## Exercise prompt
In the passage below about repairing the destroyer Fitzgerald, reproduce the stretch that begins at the words "Fitzgerald, commissioned in" and ends after "about $270 million.", word for word.

The June 17 collision of Fitzgerald and the Philippine-flagged merchant ship ACX Crystal off the coast of Japan resulted in the death of seven sailors, extensive damage to the hull, and damage to several high-end electronic systems, such as the integrated radio room on the ship and the starboard forward array of the ship’s A/N-SPY1D(v) air search radar.

The port side of the flared bow of Crystal caved in the superstructure of the ship, crushing the radar face and twisting the metal of the superstructure.

A Navy official told USNI News the assessment on Fitzgerald is ongoing and that an official estimate is still being developed by the service. The service is also debating on how to get the DDG back to the U.S. for repairs, though a heavy-lift ship transporting Fitzgerald to the West Coast is the current favorite option in Navy leadership circles.

Cole was taken back to the U.S. by MV Blue Marlin, a heavy-lift transport for oil rigs, and repaired over a period of two years at what is now the Ingalls Shipbuilding yard in Pascagoula, Miss.

“The repair process, which cost about $250 million, included removing and replacing more than 550 tons of steel, replacing two 27-ton main engines and modules, installing a new stern flap, which will increase the ship’s speed and fuel efficiency, replacing three gas turbines generators, and installing new galley equipment,” the service said at the time.

The biggest difference in cost will be the replacement and upgrading the electronics of Fitzgerald.

MV Blue Marlin transporting USS Cole from Yemen following the 2000 attack on the ship. US Navy Photo

“The Cole was largely engineering, and it’s electronics that gets you,” retired Navy captain and naval analyst Chris Carlson told USNI News on Wednesday.
“An engine looks expensive, but it’s a pretty basic repair compared to electronic systems.”

Additionally, the spaces that were flooded below the waterline would also need to be gutted, Carlson said.

Bryan Clark, naval analyst with Center for Strategic and Budgetary Assessments, said, based on photos of the damage published by the Navy, the costs to repair the ship would easily top the $250 million of the Cole repairs, and could even double that figure.

Fitzgerald, commissioned in 1995, is one of the earliest Arleigh Burke-class destroyers and was due for a $170-million basic hull, mechanical and engineering upgrade in Fiscal Year 2019, according to modernization information obtained by USNI News. The upgrade is meant to get an additional 10 to 15 years of life out of the hull.

However, the Navy will probably elect to upgrade the damaged electronics to the new Baseline 9 standard that allows warships to both target ballistic missiles and fight traditional air warfare threats. That overhaul costs about $270 million.

## Available data
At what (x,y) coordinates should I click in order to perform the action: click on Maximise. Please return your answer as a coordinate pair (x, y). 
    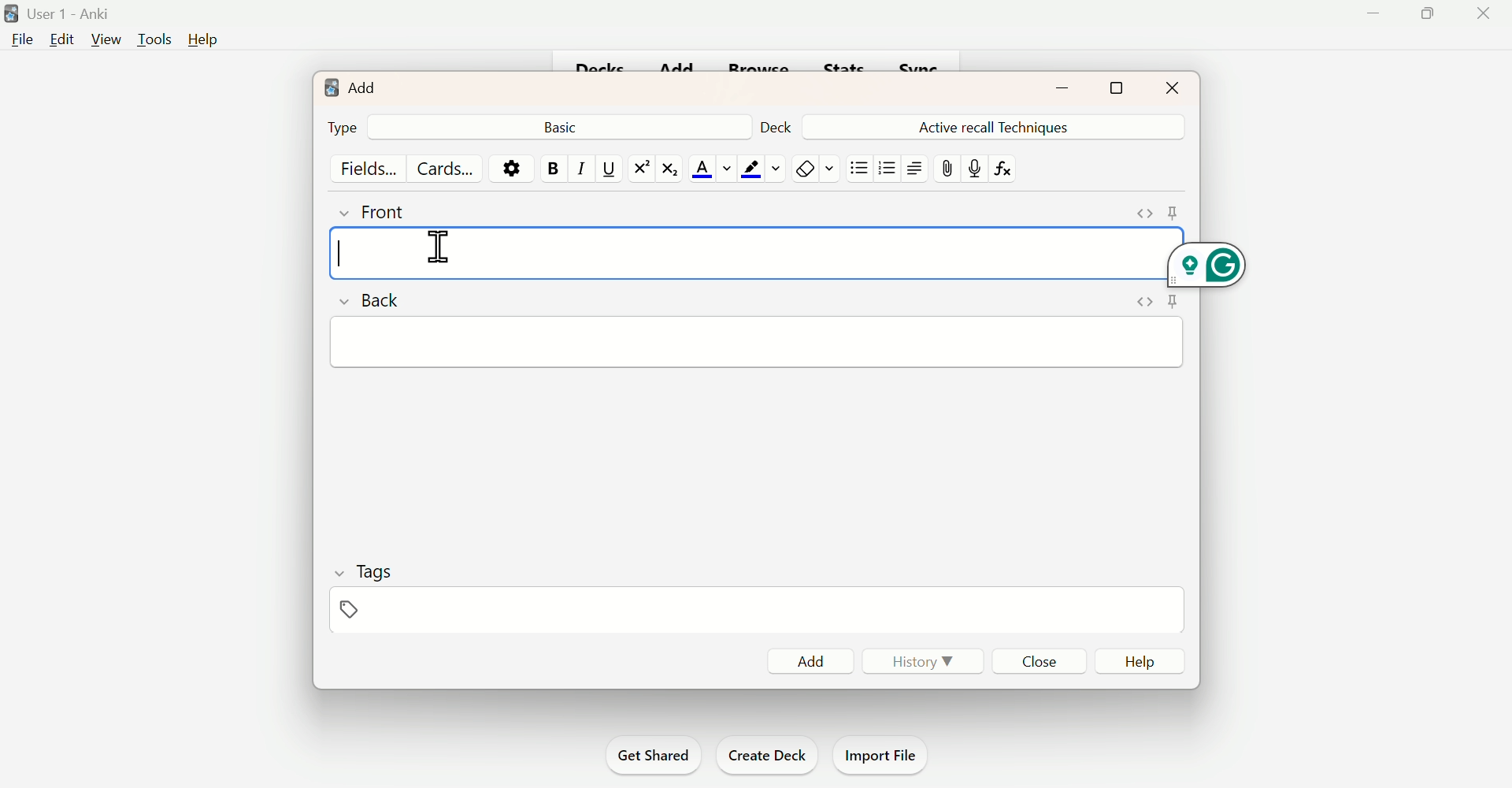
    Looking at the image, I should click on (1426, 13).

## The response
Fitzgerald, commissioned in 1995, is one of the earliest Arleigh Burke-class destroyers and was due for a $170-million basic hull, mechanical and engineering upgrade in Fiscal Year 2019, according to modernization information obtained by USNI News. The upgrade is meant to get an additional 10 to 15 years of life out of the hull.

However, the Navy will probably elect to upgrade the damaged electronics to the new Baseline 9 standard that allows warships to both target ballistic missiles and fight traditional air warfare threats. That overhaul costs about $270 million.